### Stored data entries:

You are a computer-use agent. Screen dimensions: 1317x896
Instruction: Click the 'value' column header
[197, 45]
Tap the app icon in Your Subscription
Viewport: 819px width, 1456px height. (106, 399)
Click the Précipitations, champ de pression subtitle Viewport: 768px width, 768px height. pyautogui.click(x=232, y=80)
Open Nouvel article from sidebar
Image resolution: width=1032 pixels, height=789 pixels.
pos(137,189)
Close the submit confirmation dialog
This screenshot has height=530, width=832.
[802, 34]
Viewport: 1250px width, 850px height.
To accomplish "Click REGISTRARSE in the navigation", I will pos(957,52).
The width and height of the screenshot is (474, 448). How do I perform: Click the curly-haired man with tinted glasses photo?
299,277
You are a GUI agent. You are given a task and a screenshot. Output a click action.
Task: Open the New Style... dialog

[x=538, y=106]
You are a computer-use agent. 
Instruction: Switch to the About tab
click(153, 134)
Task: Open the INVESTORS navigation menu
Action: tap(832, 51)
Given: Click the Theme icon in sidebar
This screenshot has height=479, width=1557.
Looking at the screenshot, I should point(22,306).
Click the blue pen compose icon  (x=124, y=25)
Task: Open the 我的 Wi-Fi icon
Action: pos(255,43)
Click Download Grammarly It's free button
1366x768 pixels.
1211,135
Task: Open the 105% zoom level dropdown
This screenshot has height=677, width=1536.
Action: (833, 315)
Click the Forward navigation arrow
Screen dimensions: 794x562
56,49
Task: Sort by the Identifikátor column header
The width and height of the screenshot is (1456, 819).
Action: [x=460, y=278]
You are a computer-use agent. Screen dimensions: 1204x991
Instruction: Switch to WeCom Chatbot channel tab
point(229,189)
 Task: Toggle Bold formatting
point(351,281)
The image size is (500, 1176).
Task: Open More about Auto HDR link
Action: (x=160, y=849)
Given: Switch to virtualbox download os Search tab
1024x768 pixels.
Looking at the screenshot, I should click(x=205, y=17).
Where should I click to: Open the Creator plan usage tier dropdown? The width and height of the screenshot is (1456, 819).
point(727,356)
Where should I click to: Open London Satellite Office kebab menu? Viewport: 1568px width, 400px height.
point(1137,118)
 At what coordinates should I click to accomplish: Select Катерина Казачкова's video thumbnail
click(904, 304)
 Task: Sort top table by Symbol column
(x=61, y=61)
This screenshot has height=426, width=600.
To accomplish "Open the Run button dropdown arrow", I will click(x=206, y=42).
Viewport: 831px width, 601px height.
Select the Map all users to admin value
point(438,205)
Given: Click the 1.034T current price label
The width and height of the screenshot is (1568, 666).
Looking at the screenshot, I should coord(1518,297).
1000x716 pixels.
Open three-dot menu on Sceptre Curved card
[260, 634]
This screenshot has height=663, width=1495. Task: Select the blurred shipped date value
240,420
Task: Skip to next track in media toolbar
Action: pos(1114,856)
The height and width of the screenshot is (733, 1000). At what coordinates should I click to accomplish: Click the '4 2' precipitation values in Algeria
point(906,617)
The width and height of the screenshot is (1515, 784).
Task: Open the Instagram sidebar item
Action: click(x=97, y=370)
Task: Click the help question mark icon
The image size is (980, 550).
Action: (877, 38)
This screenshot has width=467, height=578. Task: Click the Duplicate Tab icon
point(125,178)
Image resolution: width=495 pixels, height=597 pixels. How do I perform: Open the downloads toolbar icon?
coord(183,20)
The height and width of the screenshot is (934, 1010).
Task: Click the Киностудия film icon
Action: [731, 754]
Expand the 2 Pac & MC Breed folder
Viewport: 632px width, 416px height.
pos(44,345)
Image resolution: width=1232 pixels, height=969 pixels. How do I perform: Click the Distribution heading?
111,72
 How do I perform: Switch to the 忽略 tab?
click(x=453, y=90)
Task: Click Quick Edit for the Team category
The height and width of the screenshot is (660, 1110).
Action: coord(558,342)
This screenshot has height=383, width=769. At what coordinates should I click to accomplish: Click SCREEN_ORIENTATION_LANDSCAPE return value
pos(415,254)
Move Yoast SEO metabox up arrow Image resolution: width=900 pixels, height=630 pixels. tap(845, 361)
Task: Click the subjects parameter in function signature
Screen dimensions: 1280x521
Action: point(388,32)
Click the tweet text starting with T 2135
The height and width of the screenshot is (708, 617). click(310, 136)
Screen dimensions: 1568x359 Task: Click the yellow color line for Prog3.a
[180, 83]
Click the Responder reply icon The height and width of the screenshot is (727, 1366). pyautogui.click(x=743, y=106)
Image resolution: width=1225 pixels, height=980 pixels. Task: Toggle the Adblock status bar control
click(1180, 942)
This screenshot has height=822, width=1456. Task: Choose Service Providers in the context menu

### TASK STATEMENT:
Please make an exact copy of the lines above from the line with "1000x716 pixels." through the line with "Task: Click the help question mark icon", both ends included.

### RESPONSE TO THIS TASK:
1000x716 pixels.
Open three-dot menu on Sceptre Curved card
[260, 634]
This screenshot has height=663, width=1495. Task: Select the blurred shipped date value
240,420
Task: Skip to next track in media toolbar
Action: pos(1114,856)
The height and width of the screenshot is (733, 1000). At what coordinates should I click to accomplish: Click the '4 2' precipitation values in Algeria
point(906,617)
The width and height of the screenshot is (1515, 784).
Task: Open the Instagram sidebar item
Action: click(x=97, y=370)
Task: Click the help question mark icon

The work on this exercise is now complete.